On Saturday Lee Westwood hit a bad drive on the first hole at TPC Sawgrass. It ended up against a tree and Lee tried to manufacture a swing that would let him reach the green in regulation. Here's the footage -- it shows the real time swing (hitting the tree made him completely miss the ball), followed by a slo-mo of the swing, then the chip out he had to settle for:

Lee looks to be in good shape on the backswing, and if he had a "one-plane swing" he'd have been fine since the club would have come down on the same path (or if you prefer, plane) that he took it back.

Here's where it can get confusing. When most people hear the term "two-plane swing" they immediately assume that, on the downswing, the player's hands drop down below the backswing plane. This results in a flatter downswing plane and in many cases that's exactly what happens. But if you place your mouse pointer over Lee's hands as they reach shoulder height, you'll see that his hands retrace the same path on the way down...

But the club head doesn't. You see, there's a second way to create a flatter downswing plane. Instead of dropping his hands, Lee merely pulls his trailing elbow in closer to his side on the way down.

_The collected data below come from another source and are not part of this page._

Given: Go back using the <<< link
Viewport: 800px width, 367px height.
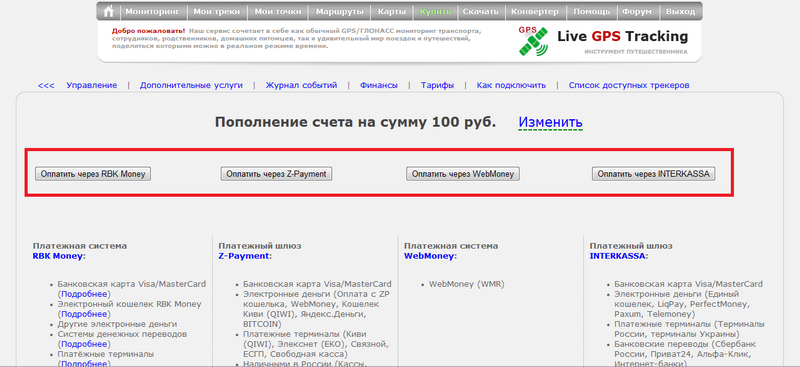Looking at the screenshot, I should tap(46, 85).
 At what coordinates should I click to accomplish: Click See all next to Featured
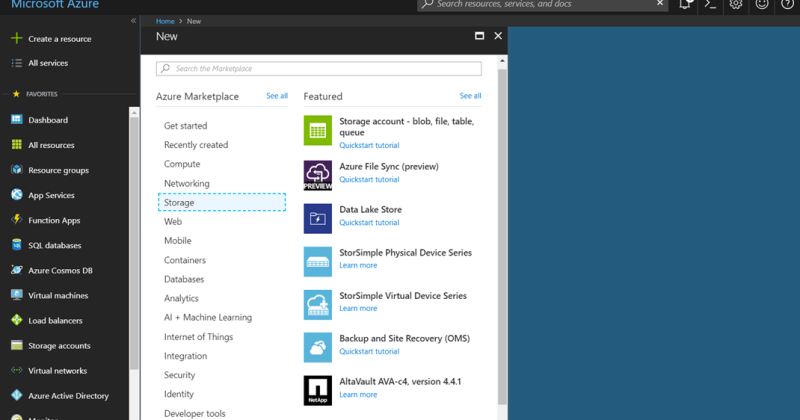(x=470, y=96)
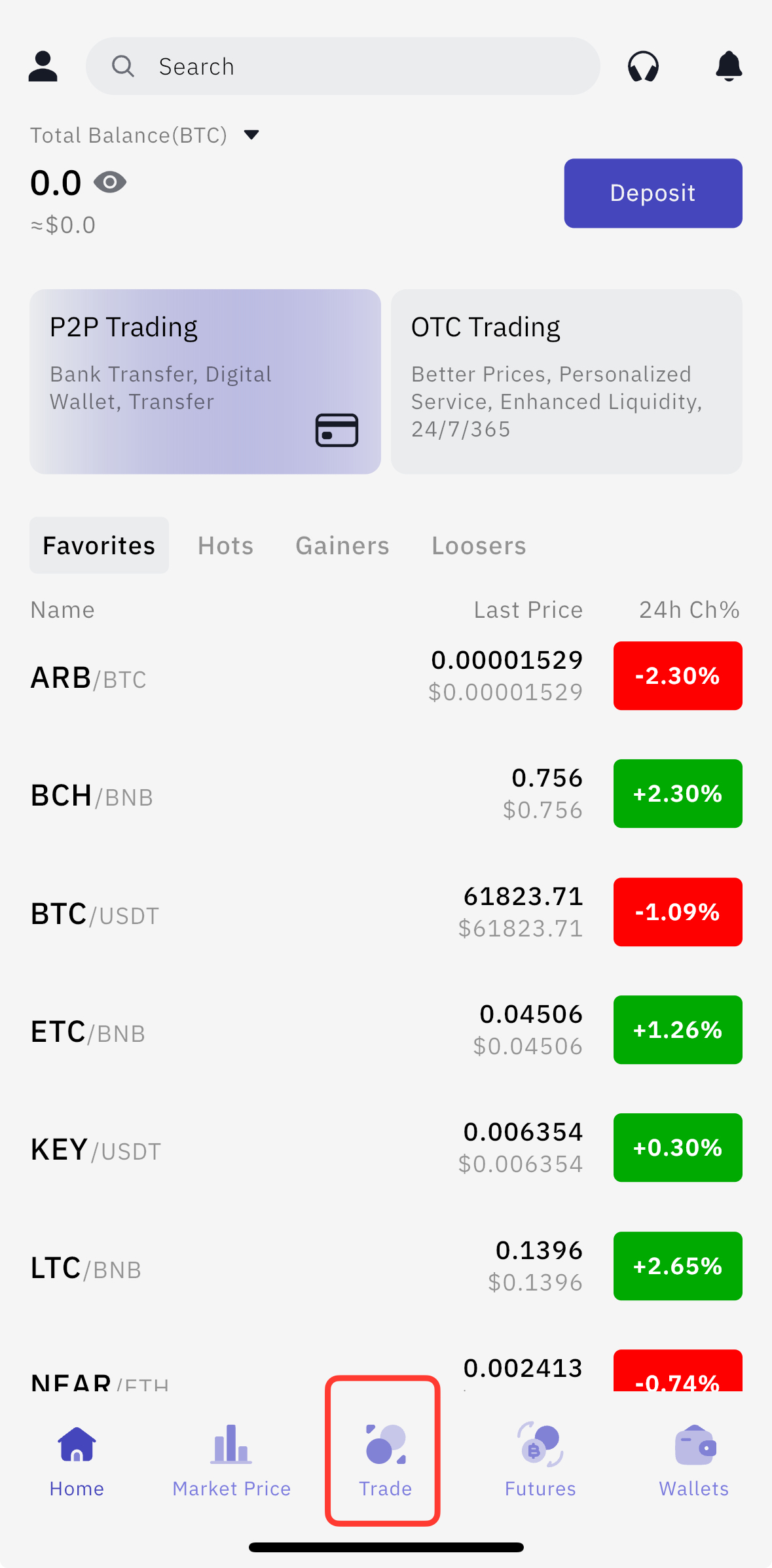Open the user profile icon
The width and height of the screenshot is (772, 1568).
[43, 66]
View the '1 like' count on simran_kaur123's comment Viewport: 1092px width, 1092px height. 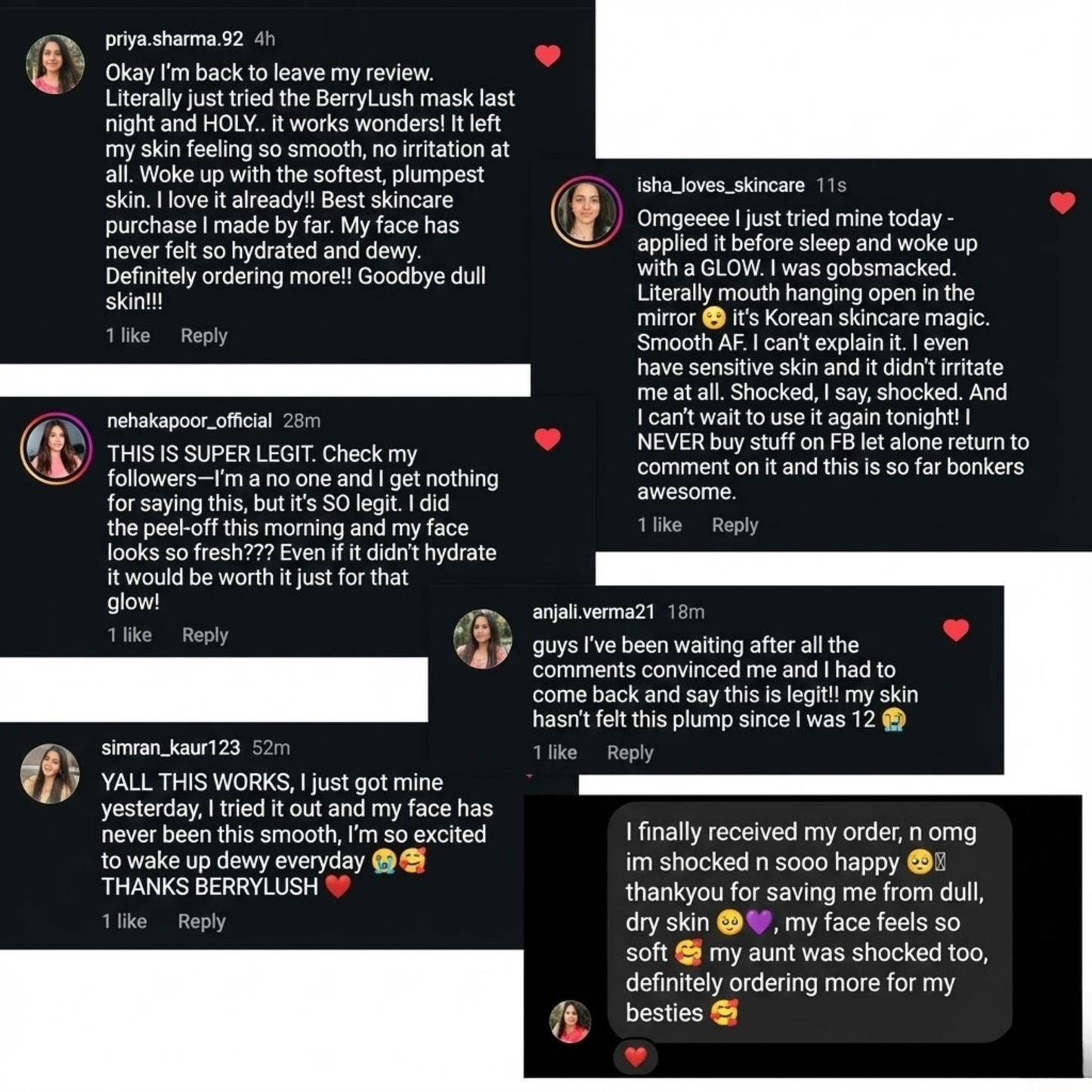pos(125,922)
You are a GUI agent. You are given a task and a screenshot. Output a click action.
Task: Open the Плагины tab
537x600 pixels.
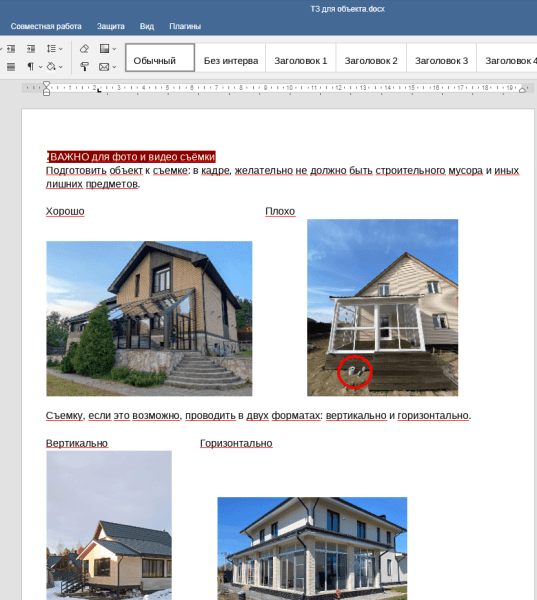tap(185, 26)
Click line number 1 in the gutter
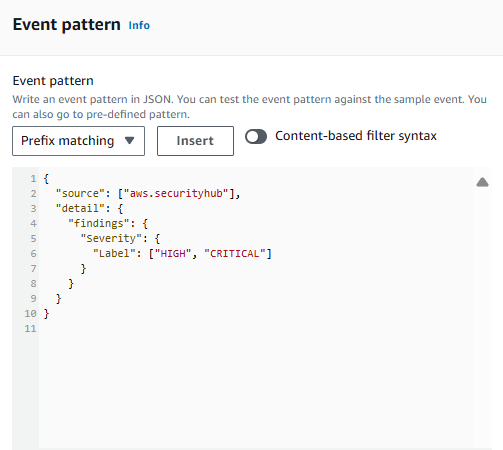The width and height of the screenshot is (503, 450). click(33, 179)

When he does, it changes where the shaft of the club is pointing -- from up over his shoulder to behind his back -- and that makes the head of the club swing in a loop behind him.

If you check his elbow position when his hands are at shoulder level on the backswing and then compare his elbow position when his hands reach shoulder level on the downswing, you can see quite a difference. Here, I've snagged stills from the video and marked the shaft in red. Compare his elbow positions to the white waistband of his pants:

Lee Westwood hits tree at THE PLAYERS

See the difference? Although his elbow is blurry in the downswing, you can clearly see that it's lower in the downswing photo than it is in the backswing photo. In essence, Lee has flattened his backswing by bowing his trailing (right) wrist a little bit. That's part of the reason he usually hits the ball so cleanly; that slightly bowed wrist helps him squeeze (or as some players say, trap) the ball against the ground more solidly.

Alright, let me try to sum this up so it's a bit clearer. There are two ways of flattening the downswing plane in a two-plane swing:
  1. Drop your hands. You do this by dropping both elbows straight downward a bit when you start your downswing.
  2. Bow your trailing wrist. You do this by dropping ONLY your trailing elbow straight downward a bit when you start your downswing. It feels like your lead arm stays in place at the top.
Both one-plane swings and two-plane swings are solid time-proven methods of swinging a club under normal conditions... but in this situation, the two-plane method cost Lee some strokes.